# Domain Specific IR System - Wiki Docs

This is a Wiki specific IR System to retrieve relevant Wiki docs based on an input User Query.
This code will will take a wiki file as input and perform the following:
##### 1. Tokenize the wiki document
##### 2. Apply stemming using porter stemmer
##### 3. Generate an Inverted Index
##### 4. Calculate TF-IDF Weights and Cosine Similarity
##### 5. Return the top 10 document IDs from the input User Query






Input : Wiki File (Path to be provided at line 17)


In [1]:
from bs4 import BeautifulSoup
from nltk.stem import PorterStemmer
import nltk
from nltk import word_tokenize
import requests
import re
import math
import json

#Provide the path of the wiki file here
wikiPath = "C:/Users/dnv786/Desktop/Zebra/Personal/Mtech/Semester2/IR/Assignment/Sem2Assignment/wiki_00"

indexFilePath = 'InvertedIndex.json'

# METHOD DEFINITIONS

## 1. getUserQueryVector(userQuery)

This function takes a user query input and generates a vector from the query
This vector is then used to help in calculating Term Weights wrt Document terms in the Inverted Index


In [2]:
def getUserQueryVector(userQuery):
    """
    This method calculates Term frequency from the document
    """
    #First we tokenize the User Query just like how the wiki page was tokenized
    ps = PorterStemmer()
    queryTokens = nltk.word_tokenize(userQuery)
    stemmedQueryTokens = [ps.stem(eachWord) for eachWord in queryTokens]
#     queryTokens= [token.lower() for token in queryTokens if not re.match(r'^[_\W]+$', token)]
    cleanQueryTokens = []
    for eachQueryToken in stemmedQueryTokens:
        if not re.match(r'^[_\W]+$',eachQueryToken): #Checks if Punctuations are not present like [. , "''"] etc
            cleanQueryTokens.append(eachQueryToken.lower())
    
    queryTokenCount = {}
    for eachQueryToken in cleanQueryTokens:
        if eachQueryToken not in queryTokenCount:
            queryTokenCount[eachQueryToken] = 1
        else:
            queryTokenCount[eachQueryToken] += 1

    print("Query Tokens       : " + str(cleanQueryTokens))
    print("Query Token Count  : " + str(queryTokenCount))
    
    
    #Get the total number of documents in the wiki file. 
    #This we have already stored in the documentCount index in the InvertedIndex Data Structure
    totalDocumentsInInvertedIndex = InvertedIndex['documentCount']
    queryVector = {}
    
    
    
    
    ##THIS IS WHERE THE MAGIC HAPPENS
    ## Term Weight = (1+log(tf)) x (log(N/docFrequency))
     
    for token, count in queryTokenCount.items():
        if token in InvertedIndex["terms"]:
            
            # Term Frequency = (1+log(tf))
            termFrequency = 1 + math.log(count, 10)
            documentFrequency = InvertedIndex["terms"][token]['docs_count']
            
            # Inverse Document Frequency = log(N/docFrequency) , Where N - Total Documents in Inverted Index
            inverseDocumentFrequency = math.log(totalDocumentsInInvertedIndex/documentFrequency, 10)
            
            ## Term Weight = Term Frequency x Inverse Document Frequency
            termWeight = termFrequency * inverseDocumentFrequency
            
            ## Generate Query Vector
            if token not in queryVector:
                queryVector[token] = termWeight
            else: 
                queryVector[token] += termWeight

    return queryVector

## 2. retrieveTop10Docs(userQuery)

##### This is the Top level method that feeds in the user query

This will call the cosineScore and the getUserQueryVector methods to perform their corresponding operations.

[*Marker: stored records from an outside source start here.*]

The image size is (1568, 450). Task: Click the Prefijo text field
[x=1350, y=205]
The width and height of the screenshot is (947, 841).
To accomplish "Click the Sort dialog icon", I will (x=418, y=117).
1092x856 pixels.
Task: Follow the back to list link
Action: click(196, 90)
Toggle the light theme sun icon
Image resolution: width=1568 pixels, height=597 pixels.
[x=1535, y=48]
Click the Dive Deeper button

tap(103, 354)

This will finally retrieve the top 10 matching document IDs corresponding to the input User Query.



In [3]:
def retrieveTop10Docs(userQuery):
    userQueryVector = getUserQueryVector(userQuery)
    print("Query Vector : " + str(userQueryVector))
    scores = cosineScore(userQueryVector)
    top10Count = 0
    #Retrieve the first 10 documents from the document list that has the best scores matching the input sample query
    print('Top 10 Documents that match the sample input query, with corresponding scores : ')
    for k, v in sorted(scores.items(), key=lambda item: item[1], reverse=True):
        print(k, v)
        top10Count += 1
        if top10Count >= 10:
            break

## 3. cosineScore(userQueryVector)
This method takes the Vector generated from getUserQUeryVector method and then compares the cosine score between the user query and the document vector.

This method calculates the cosine score between vectors

In [4]:
def cosineScore(userQueryVector):
    scores = {}
    for token, qnorm in userQueryVector.items():
        for doc, data in InvertedIndex["terms"][token]['docs'].items():
            score = qnorm * data['tf_norm']
            if doc not in scores:
                scores[doc] = score
            else:
                scores[doc] += score
    return scores

## 4. termFrequency(doc, term)

This method calculates Term frequency from the document

In [5]:
def calculateTermFrequency(doc, term):
    if doc not in InvertedIndex["terms"][term]['docs']: return 1
    else:
        count = InvertedIndex["terms"][term]['docs'][doc]['count']
        termFrequency = 1 + math.log(count, 10)
    return termFrequency

# START OF MAIN PROGRAM

First Tokenize the documents from the input file

In [6]:
print("Reading Wiki File. This will take a few seconds...")
soup = BeautifulSoup(open(wikiPath, encoding="utf8"), "html.parser")
print("Reading Complete. Generated Beautiful soup object from Wiki File")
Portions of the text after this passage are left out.